*The request*: Rewrite the data starting at the line that contains "Given: Click the Arts et Métiers metro icon" and ending at the line that contains "Looking at the screenshot, I should pos(726,19).", swapping "magnifier" for "magnifying glass" and leaving everything else the same.

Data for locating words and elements
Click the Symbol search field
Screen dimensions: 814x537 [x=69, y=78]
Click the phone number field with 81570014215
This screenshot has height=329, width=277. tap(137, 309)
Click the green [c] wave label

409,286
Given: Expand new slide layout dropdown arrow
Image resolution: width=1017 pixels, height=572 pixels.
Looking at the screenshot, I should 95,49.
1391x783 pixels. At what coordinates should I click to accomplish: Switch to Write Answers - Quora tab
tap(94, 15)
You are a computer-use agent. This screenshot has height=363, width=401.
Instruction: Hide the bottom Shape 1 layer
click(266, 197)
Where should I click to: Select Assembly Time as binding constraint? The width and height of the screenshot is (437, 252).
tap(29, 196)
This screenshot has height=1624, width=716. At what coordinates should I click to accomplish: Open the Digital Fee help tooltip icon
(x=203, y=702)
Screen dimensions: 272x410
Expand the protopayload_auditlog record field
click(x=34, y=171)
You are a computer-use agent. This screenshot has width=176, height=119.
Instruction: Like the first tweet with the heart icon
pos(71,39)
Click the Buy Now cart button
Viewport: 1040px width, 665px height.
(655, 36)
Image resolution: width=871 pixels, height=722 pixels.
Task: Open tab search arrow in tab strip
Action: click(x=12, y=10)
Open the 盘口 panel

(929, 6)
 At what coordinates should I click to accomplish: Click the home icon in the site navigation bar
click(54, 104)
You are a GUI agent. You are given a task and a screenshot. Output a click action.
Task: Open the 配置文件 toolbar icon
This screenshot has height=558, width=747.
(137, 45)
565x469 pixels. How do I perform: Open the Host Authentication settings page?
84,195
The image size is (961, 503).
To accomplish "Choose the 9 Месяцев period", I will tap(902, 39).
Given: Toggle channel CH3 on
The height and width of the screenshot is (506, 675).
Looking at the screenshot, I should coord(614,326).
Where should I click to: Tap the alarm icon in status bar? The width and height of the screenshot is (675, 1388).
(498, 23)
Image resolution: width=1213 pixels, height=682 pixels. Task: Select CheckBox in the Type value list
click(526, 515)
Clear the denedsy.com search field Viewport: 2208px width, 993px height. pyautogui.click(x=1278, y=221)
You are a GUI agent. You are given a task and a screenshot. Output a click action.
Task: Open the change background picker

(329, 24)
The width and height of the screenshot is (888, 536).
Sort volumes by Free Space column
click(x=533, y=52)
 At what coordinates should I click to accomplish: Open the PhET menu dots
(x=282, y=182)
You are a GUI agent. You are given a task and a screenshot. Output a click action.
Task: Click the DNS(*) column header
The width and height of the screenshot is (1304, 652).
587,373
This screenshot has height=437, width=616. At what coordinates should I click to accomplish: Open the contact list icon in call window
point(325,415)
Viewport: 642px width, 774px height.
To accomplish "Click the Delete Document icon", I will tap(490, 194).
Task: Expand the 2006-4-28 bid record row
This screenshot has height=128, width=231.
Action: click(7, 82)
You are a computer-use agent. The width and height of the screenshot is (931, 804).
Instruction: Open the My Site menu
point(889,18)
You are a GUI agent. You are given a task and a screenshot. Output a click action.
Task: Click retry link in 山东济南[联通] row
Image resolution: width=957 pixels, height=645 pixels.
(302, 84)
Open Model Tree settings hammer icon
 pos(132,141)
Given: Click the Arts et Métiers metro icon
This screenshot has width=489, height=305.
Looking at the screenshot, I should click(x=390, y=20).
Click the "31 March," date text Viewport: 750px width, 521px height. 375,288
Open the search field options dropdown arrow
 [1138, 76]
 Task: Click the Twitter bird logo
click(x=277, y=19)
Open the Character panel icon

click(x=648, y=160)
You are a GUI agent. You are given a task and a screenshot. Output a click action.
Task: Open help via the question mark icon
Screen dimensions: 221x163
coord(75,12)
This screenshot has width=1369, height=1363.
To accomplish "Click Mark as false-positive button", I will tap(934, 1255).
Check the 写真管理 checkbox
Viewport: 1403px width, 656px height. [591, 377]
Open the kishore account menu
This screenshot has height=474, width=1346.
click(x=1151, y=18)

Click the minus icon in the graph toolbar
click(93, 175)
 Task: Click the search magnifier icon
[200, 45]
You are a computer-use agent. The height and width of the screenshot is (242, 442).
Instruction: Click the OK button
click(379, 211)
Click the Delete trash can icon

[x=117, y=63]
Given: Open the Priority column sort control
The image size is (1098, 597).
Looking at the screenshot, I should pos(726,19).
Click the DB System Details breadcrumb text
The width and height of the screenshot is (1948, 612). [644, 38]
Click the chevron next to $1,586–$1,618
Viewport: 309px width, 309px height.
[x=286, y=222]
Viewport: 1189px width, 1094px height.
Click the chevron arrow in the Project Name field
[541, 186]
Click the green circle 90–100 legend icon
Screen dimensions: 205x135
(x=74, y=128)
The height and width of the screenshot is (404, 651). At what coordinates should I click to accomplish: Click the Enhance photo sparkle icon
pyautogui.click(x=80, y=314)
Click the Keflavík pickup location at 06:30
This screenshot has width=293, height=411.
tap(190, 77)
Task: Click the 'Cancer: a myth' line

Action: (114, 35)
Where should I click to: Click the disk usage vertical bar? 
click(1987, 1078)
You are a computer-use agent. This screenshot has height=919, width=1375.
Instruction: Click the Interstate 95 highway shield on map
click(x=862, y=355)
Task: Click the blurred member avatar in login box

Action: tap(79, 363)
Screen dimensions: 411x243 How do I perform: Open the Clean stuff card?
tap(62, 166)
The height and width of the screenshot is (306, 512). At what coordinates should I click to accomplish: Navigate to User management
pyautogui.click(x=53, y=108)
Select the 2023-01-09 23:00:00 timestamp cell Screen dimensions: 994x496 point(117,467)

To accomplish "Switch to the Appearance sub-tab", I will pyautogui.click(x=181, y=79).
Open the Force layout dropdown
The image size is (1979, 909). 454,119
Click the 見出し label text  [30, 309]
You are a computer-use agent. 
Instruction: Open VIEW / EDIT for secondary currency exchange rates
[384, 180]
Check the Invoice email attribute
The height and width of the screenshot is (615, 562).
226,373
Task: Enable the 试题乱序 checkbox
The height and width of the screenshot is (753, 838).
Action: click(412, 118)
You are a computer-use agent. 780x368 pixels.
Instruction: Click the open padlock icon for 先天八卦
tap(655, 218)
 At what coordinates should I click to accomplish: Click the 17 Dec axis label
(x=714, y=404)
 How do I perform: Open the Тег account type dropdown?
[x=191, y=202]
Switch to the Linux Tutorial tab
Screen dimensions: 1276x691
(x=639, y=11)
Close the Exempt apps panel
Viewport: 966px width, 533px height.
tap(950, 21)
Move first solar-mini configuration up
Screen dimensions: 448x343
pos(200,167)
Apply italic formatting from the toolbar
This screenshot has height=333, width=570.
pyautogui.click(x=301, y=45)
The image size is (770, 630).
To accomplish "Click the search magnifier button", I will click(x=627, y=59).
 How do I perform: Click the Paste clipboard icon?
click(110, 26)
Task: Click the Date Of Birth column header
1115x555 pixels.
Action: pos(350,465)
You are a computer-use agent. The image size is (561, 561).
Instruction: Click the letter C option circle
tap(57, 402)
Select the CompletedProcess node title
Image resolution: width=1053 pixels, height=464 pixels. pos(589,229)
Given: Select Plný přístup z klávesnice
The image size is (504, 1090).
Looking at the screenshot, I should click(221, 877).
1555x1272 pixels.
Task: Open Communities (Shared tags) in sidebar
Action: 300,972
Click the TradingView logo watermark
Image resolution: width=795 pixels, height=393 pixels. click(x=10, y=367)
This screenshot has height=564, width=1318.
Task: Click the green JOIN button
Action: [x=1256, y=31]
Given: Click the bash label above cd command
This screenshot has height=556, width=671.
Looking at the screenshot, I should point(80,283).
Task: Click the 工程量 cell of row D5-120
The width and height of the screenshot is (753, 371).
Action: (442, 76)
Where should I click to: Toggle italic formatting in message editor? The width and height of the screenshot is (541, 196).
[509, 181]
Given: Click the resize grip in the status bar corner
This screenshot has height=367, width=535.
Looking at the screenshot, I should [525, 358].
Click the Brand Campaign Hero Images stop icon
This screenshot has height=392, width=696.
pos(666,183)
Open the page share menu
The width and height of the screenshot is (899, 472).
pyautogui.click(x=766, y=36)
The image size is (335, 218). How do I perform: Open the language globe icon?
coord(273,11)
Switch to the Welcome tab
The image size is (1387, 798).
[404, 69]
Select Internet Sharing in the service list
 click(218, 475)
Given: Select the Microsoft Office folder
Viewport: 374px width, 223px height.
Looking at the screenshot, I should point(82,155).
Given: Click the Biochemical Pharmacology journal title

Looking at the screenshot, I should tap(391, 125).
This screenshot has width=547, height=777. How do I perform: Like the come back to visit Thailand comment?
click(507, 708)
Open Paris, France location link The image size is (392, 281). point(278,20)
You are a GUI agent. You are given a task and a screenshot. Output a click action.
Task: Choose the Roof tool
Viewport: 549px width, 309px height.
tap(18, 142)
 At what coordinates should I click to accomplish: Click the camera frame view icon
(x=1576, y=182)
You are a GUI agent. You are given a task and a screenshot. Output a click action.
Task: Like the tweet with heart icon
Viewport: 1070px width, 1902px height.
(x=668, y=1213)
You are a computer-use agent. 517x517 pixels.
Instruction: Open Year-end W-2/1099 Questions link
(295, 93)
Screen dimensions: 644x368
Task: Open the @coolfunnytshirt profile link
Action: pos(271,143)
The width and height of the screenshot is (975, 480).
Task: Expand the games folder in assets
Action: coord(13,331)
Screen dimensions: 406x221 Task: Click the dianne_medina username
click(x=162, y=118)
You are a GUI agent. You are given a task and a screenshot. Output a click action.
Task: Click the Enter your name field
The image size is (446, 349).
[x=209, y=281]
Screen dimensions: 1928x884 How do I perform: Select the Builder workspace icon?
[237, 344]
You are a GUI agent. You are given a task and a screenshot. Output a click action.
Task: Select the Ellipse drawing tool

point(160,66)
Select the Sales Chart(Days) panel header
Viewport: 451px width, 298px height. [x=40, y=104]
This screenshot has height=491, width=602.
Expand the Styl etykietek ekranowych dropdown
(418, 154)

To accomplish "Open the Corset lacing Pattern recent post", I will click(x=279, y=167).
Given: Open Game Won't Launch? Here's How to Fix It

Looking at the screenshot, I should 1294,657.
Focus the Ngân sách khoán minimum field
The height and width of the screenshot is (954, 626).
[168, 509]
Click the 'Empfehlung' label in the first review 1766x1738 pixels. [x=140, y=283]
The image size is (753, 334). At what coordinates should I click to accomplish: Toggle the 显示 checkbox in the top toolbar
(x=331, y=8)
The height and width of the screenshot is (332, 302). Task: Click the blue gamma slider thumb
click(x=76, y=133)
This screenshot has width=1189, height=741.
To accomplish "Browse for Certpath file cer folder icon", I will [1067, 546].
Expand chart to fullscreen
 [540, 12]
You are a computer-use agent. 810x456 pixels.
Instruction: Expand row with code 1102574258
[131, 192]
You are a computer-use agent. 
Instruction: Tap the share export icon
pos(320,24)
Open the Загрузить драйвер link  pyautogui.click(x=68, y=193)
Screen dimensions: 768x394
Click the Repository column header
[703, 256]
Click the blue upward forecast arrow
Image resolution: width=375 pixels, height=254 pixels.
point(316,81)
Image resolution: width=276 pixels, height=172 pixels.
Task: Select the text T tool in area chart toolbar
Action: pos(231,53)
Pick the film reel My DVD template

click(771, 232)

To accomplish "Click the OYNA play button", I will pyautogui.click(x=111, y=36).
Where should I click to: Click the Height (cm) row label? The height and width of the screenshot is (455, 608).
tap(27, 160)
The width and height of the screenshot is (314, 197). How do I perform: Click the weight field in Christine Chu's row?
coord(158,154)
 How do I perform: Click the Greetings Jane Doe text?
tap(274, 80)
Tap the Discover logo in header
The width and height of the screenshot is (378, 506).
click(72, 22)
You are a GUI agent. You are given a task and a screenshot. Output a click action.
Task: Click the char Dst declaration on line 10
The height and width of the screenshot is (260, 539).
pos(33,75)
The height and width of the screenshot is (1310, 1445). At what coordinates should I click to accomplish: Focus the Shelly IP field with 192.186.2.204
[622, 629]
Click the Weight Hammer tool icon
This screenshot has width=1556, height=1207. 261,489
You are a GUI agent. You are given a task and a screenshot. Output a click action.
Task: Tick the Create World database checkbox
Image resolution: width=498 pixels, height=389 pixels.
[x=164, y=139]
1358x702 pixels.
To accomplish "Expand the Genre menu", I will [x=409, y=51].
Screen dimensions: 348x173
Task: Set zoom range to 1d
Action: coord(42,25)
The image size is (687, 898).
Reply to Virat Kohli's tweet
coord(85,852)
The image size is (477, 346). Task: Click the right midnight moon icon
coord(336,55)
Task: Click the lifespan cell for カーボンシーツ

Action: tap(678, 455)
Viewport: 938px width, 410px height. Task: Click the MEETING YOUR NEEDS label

*Full answer*:
Given: Click the Arts et Métiers metro icon
This screenshot has width=489, height=305.
Looking at the screenshot, I should click(x=390, y=20).
Click the "31 March," date text Viewport: 750px width, 521px height. 375,288
Open the search field options dropdown arrow
 [1138, 76]
 Task: Click the Twitter bird logo
click(x=277, y=19)
Open the Character panel icon

click(x=648, y=160)
You are a GUI agent. You are given a task and a screenshot. Output a click action.
Task: Open help via the question mark icon
Screen dimensions: 221x163
coord(75,12)
This screenshot has width=1369, height=1363.
To accomplish "Click Mark as false-positive button", I will tap(934, 1255).
Check the 写真管理 checkbox
Viewport: 1403px width, 656px height. [591, 377]
Open the kishore account menu
This screenshot has height=474, width=1346.
click(x=1151, y=18)

Click the minus icon in the graph toolbar
click(93, 175)
 Task: Click the search magnifying glass icon
[200, 45]
You are a computer-use agent. The height and width of the screenshot is (242, 442).
Instruction: Click the OK button
click(379, 211)
Click the Delete trash can icon

[x=117, y=63]
Given: Open the Priority column sort control
The image size is (1098, 597).
Looking at the screenshot, I should pos(726,19).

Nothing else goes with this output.